Background/Purpose: The non-inferiority of subcutaneous tocilizumab (TCZ-SC) monotherapy every 2 weeks (q2w) to intravenous TCZ monotherapy every 4 weeks was demonstrated in Japanese patients with rheumatoid arthritis (RA).¹ During the open-label period, patients with an inadequate response to TCZ-SC q2w could shorten the dosing interval to receive TCZ-SC weekly (qw), which resulted in improved efficacy.² To confirm this preliminary result, the objective of this study was to determine the efficacy and safety of TCZ-SC qw vs TCZ-SC q2w in patients with RA who had an inadequate response to TCZ-SC q2w.

Methods: Adult RA patients with Disease Activity Index 28-joints based on erythrocyte sedimentation rate (DAS28-ESR) > 3.2, tender joint count (TJC) using 66 joints and swollen joint count (SJC) using 68 joints ≥ 4 each, and C-reactive protein (CRP) ≥ 0.3 mg/dL within 2 weeks of their last TCZ-SC dose, despite ≥ 8 weeks of TCZ-SC q2w therapy, were included. Patients were randomized 1:1 to receive either TCZ-SC 162 mg qw as monotherapy or TCZ-SC 162 mg q2w as monotherapy (double-blind period). After 12 weeks, all patients received TCZ-SC qw for 40 weeks (open-label period). The primary endpoint was the change from baseline in DAS28-ESR at week 12 using analysis of covariance (ANCOVA), adjusted by DAS28-ESR at randomization. The aim of this study was to demonstrate the superiority of TCZ-SC qw to TCZ-SC q2w. Additional efficacy, safety and pharmacokinetic parameters were assessed.

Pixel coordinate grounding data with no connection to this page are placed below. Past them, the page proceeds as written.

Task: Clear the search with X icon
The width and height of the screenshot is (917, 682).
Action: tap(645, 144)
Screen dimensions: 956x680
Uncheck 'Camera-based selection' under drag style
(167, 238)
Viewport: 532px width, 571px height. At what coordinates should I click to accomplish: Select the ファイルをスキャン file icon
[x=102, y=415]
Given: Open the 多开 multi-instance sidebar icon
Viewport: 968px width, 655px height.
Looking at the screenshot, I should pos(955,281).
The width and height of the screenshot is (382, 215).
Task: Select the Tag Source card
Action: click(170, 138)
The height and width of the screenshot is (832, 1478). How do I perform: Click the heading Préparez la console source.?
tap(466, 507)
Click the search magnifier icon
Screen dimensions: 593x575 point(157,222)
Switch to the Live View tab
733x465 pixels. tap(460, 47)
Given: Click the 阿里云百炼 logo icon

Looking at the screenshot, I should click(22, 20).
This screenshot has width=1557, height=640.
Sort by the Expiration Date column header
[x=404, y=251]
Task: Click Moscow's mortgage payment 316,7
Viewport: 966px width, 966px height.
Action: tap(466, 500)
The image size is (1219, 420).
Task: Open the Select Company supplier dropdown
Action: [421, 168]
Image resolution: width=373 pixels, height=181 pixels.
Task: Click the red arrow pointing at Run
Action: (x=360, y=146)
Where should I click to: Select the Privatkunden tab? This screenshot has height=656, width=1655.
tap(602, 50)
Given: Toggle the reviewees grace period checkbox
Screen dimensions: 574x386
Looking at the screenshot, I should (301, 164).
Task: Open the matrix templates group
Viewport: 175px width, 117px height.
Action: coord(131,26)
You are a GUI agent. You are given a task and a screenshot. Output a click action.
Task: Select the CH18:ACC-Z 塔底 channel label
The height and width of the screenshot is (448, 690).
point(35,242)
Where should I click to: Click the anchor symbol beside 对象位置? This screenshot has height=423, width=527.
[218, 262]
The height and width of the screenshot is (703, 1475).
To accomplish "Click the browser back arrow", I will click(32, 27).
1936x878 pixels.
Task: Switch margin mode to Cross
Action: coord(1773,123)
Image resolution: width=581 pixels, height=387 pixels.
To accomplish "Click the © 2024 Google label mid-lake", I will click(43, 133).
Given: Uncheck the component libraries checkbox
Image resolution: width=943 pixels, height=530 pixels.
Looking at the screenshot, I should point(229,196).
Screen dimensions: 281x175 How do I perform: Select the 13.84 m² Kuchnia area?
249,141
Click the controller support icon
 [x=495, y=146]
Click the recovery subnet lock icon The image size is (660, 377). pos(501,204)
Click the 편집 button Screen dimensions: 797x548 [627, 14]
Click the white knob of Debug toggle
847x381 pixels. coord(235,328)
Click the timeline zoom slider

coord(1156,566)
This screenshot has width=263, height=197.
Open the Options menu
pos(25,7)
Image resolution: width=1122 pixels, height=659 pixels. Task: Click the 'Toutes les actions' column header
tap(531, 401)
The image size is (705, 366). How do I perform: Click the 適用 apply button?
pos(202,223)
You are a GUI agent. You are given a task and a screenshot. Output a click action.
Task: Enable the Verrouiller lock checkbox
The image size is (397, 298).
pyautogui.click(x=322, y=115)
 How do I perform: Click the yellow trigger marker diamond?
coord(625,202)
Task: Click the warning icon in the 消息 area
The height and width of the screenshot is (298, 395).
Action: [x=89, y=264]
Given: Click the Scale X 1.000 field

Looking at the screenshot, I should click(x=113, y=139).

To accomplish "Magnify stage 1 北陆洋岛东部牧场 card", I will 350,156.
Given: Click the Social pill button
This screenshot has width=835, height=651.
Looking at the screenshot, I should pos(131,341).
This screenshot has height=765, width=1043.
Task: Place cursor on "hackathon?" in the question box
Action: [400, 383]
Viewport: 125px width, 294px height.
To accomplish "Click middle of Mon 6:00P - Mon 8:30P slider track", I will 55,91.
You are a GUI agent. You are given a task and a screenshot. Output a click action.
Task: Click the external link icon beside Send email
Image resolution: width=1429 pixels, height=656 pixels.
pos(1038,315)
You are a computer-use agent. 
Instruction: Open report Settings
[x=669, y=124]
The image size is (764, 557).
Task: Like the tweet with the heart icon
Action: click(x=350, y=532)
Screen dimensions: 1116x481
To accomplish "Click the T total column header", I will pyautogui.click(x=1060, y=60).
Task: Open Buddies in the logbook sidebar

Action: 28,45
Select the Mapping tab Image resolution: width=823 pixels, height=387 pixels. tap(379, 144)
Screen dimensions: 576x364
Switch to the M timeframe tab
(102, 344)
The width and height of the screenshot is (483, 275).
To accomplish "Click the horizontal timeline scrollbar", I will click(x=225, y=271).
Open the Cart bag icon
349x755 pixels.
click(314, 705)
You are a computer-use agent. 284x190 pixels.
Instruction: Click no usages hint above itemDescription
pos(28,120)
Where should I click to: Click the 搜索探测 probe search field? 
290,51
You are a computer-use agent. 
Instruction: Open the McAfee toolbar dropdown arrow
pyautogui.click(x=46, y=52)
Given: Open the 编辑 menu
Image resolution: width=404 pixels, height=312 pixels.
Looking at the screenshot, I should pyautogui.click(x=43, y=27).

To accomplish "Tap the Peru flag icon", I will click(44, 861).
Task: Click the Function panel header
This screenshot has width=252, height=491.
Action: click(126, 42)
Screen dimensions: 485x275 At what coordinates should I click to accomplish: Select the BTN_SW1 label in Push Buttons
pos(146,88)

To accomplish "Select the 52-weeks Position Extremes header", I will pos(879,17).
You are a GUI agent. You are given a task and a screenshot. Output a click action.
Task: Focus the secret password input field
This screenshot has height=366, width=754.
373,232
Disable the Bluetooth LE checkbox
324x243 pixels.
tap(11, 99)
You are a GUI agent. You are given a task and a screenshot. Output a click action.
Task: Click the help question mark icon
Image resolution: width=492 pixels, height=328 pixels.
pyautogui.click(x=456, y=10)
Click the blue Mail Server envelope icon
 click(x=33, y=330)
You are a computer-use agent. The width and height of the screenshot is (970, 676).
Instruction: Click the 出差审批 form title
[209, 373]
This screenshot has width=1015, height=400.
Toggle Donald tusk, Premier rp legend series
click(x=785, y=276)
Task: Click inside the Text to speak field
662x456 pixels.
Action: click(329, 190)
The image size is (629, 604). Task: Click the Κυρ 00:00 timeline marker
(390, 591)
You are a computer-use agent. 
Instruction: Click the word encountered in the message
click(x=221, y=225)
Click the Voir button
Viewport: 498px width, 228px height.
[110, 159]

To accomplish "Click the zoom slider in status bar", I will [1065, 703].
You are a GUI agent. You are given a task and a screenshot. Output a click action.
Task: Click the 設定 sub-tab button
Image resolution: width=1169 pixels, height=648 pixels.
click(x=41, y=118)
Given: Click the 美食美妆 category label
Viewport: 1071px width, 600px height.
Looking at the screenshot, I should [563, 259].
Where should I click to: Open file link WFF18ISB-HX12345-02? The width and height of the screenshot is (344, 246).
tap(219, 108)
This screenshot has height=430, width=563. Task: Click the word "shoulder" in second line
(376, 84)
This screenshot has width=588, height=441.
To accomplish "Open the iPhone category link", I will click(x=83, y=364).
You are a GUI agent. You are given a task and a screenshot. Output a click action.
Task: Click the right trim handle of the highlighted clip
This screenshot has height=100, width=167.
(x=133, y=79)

Results: Of the 43 patients enrolled, 21 received TCZ-SC qw and 21 received TCZ-SC q2w. TCZ-SC qw was superior to TCZ-SC q2w for adjusted mean change in DAS28-ESR from baseline to week 12 (−2.10 vs −0.89; P = 0.0108 [Table]). The adjusted mean change in Clinical Disease Activity Index from baseline to week 12 was −16.0 in the TCZ-SC qw group and −8.7 in the TCZ-SC q2w group (P = 0.0979; as per hierarchical testing). The proportions of patients who achieved DAS28-ESR remission or low disease activity were 42.9% and 25.0% for the TCZ-SC qw and TCZ-SC q2w groups, respectively. Improvements in TJC, SJC, CRP and ESR, and the proportion of patients achieving ACR20/50, were greater in the TCZ-SC qw group than the TCZ-SC q2w group. The proportions of patients who experienced adverse events (AE) were 71.4% and 66.7% in the TCZ-SC qw and TCZ-SC q2w groups, respectively. One patient in each group experienced ≥ 1 serious AE. There was 1 death in the TCZ-SC qw group.

Conclusion: In patients with an inadequate response to TCZ-SC q2w, TCZ-SC qw was superior to TCZ-SC q2w for improving DAS28-ESR at 12 weeks. The safety profile was comparable between patients who received TCZ-SC qw or TCZ-SC q2w, and was consistent with the safety profile of TCZ from previous studies. This study suggests that in patients with an inadequate response to TCZ-SC q2w, shortening the dosing interval to TCZ-SC qw is an effective treatment option.

1. Ogata A, et al. Arthritis Care & Res. 2014;66:344-354.

2. Ogata A, et al. J Rheumatol. 2015;42:799-809.